Same difference, right?
Some folks say that writing is rewriting. Personally, I aim for 3 drafts:
- vomit draft–get the story out
- puzzle draft–make the pieces fit together
- polish draft–make it sparkle
Sadly, my current work-in-progress is not cooperating with that method. I’m cutting out and throwing away at least half of the first draft. Because they are pieces that just don’t further along the story. And yes, it’s painful!
While searching for the source of the carving quote, I came across some others that support the metaphor of rewriting as cutting out the dull parts:
- In a highly entertaining guest-of-honor dinner speech, Elmore Leonard once quoted his ten rules of writing. Number ten is: “Try to leave out the part that readers tend to skip.”

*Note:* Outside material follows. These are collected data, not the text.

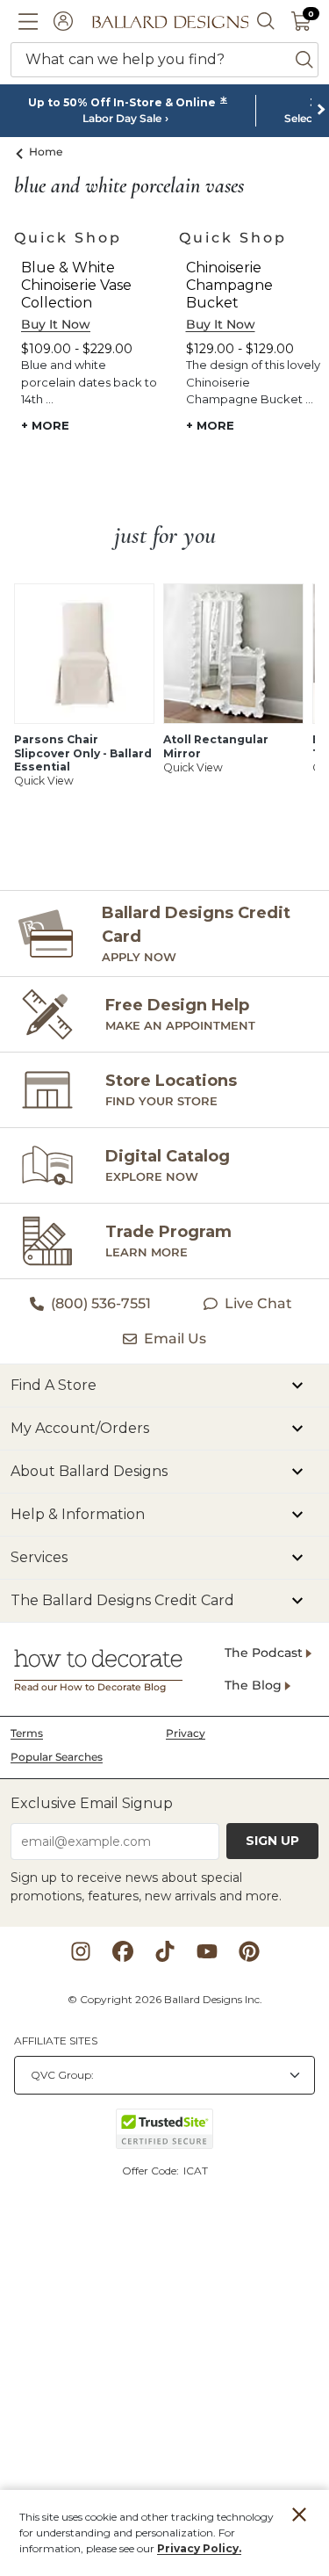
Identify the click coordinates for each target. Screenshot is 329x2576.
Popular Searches (57, 1756)
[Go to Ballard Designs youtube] (207, 1951)
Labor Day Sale (121, 118)
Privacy (185, 1733)
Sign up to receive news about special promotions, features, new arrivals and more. (146, 1887)
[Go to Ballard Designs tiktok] (164, 1951)
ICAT (195, 2170)
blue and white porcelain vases (129, 186)
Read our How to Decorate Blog (90, 1687)
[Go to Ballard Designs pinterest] (249, 1951)
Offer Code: (152, 2170)
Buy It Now (55, 324)
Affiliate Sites (55, 2040)
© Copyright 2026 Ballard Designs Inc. (165, 1999)
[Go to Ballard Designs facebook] (122, 1951)
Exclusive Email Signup (92, 1803)
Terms (27, 1733)
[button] (28, 21)
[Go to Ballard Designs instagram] (80, 1951)
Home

- Helen McCloy wrote in her essay “Cutting: Surgery or Butchery?”: “The first thing to cut is the beginning. Almost all amateurs fail to realize that you must begin a story in the middle, not at the beginning. A great deal must have happened before the curtain rises.”
And I learned another interesting comparison at Mt. Rushmore. The original plans called for carvings that included presidential torsos, not just their heads. But once the project started, it required a change of course. Sometimes that happens in books, too.
Rewriting is the hardest part of writing, I think. It’s hard to recognize those parts that need to be left out. And it’s hard to know when to stop carving away.